And surprisingly, one of the unlikeliest catalysts for that transformation came on a film set in Canada — opposite a Hallmark Channel leading man whose calm, light energy she simply could not stop staring at.

The costar she couldn’t stop watching

Garth was shooting a movie with actor Cameron Mathison when she noticed something different about him. He was, as she described it, “always so happy and so calm.” She found herself studying him between takes — long enough that, by her own admission, “it got a little weird.”

Finally, she just asked.

“What is your deal? Like what? Why are you like, why are you the way you are? I want that whatever you have, I want that,” Garth recalled telling him.

Mathison’s answer surprised her. He told Garth he practiced Buddhism in Los Angeles, and that he believed it was “a real cornerstone of his grounding of himself” — the way he carried himself through life.

That single conversation, on a Hallmark movie set of all places, would crack open a door Garth didn’t even know she’d been looking for.

A quiet pull toward something deeper

Garth didn’t just nod politely and move on. She went home and started studying — at the same temple as Mathison, in the Silver Lake neighborhood of California.

“It resonated with me,” she told What Matters With Liz. “I’ve always been a spiritual person, whether it’s angels, whether it was God, whether whatever it was, energy, the universe, all the things. I was raised Christian, went to Bible school, you know, read the Bible, did all the things, and Buddhism spoke to me.”

The specific tradition she found, she explained, is Kadampa Buddhism — “a form of modern-day Buddhism.” That accessibility was key for a working mother of three in her 50s.

“It’s really easy to apply to your modern-day experiences,” Garth said. “It’s not so like out there that you have to sit on a mountain in a monk suit. You know, it’s something that’s attainable for all of us.”

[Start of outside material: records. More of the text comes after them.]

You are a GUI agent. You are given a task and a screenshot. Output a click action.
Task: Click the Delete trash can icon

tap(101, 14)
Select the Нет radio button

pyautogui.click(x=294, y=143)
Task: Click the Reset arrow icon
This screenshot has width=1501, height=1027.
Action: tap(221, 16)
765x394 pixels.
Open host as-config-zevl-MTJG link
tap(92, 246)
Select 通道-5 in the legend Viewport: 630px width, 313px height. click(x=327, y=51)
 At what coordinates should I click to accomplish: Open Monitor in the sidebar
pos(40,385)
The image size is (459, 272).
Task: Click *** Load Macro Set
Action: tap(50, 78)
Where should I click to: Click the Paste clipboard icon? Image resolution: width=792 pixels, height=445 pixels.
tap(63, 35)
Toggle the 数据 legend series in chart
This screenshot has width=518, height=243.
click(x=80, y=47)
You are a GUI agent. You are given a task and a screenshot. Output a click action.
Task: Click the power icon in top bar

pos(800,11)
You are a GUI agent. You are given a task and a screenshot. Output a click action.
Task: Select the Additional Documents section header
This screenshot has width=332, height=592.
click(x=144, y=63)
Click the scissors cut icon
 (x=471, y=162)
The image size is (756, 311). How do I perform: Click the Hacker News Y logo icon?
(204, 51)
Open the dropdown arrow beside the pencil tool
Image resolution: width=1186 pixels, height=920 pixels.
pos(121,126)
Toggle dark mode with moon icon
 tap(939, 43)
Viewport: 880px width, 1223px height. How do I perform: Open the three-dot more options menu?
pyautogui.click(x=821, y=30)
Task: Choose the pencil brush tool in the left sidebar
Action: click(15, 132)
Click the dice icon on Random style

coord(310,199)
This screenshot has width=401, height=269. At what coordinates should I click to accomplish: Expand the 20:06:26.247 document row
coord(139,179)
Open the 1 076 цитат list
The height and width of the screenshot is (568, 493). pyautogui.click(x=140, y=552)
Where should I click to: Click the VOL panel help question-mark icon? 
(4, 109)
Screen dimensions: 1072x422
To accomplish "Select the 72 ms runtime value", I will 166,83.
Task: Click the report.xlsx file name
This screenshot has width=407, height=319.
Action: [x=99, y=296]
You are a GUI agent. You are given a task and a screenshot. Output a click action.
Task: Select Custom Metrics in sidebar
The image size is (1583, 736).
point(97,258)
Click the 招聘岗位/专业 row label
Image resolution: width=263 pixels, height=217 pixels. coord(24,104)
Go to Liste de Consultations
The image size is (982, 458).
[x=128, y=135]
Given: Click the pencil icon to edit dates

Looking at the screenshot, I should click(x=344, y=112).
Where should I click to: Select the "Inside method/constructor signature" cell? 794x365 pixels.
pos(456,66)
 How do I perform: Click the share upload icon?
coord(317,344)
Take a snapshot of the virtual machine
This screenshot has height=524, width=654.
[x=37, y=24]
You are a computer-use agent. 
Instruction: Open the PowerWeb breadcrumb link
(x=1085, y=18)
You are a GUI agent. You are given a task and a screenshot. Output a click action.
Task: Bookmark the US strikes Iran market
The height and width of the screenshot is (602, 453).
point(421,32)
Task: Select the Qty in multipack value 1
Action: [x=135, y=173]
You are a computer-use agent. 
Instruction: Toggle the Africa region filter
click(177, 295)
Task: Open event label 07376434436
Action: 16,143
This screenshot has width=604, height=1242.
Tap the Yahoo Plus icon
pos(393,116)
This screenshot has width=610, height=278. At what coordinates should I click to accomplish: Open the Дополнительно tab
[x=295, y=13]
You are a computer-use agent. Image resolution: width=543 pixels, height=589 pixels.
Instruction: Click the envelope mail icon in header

For women in midlife who’ve quietly wondered whether there’s something more — without wanting to upend their entire lives to find it — that distinction matters. Garth wasn’t running off to a retreat. She was sitting in a temple in Los Angeles, taking notes, and bringing the lessons home.

The practice that reshaped her daily life

The teachings, Garth said, “changed how I show up in the world. They changed how I think.” And they became deeply intertwined with another practice she’d taken up at the urging of one of her therapists: journaling.

“I would go to the class and write down everything that the teacher would say, and now I’m able to go back and look at it and just remind myself,” she said — especially “when I’m kind of going off alignment, when I’ve stopped meditating, you know, when I’m not right in the pocket.”

That phrase — right in the pocket — captures something so many women in their 40s, 50s and 60s recognize. The quiet sense that life can feel a little off-key. That busyness has crowded out meaning. That the inner voice has gone hoarse from being ignored.

Garth credits her practice with giving her the tools to come back to herself, again and again.

“I really attribute a lot of my calm energy, a lot of my just being able to sit with myself to Cameron Mathison and to Buddhism,” she said. “Thank you.”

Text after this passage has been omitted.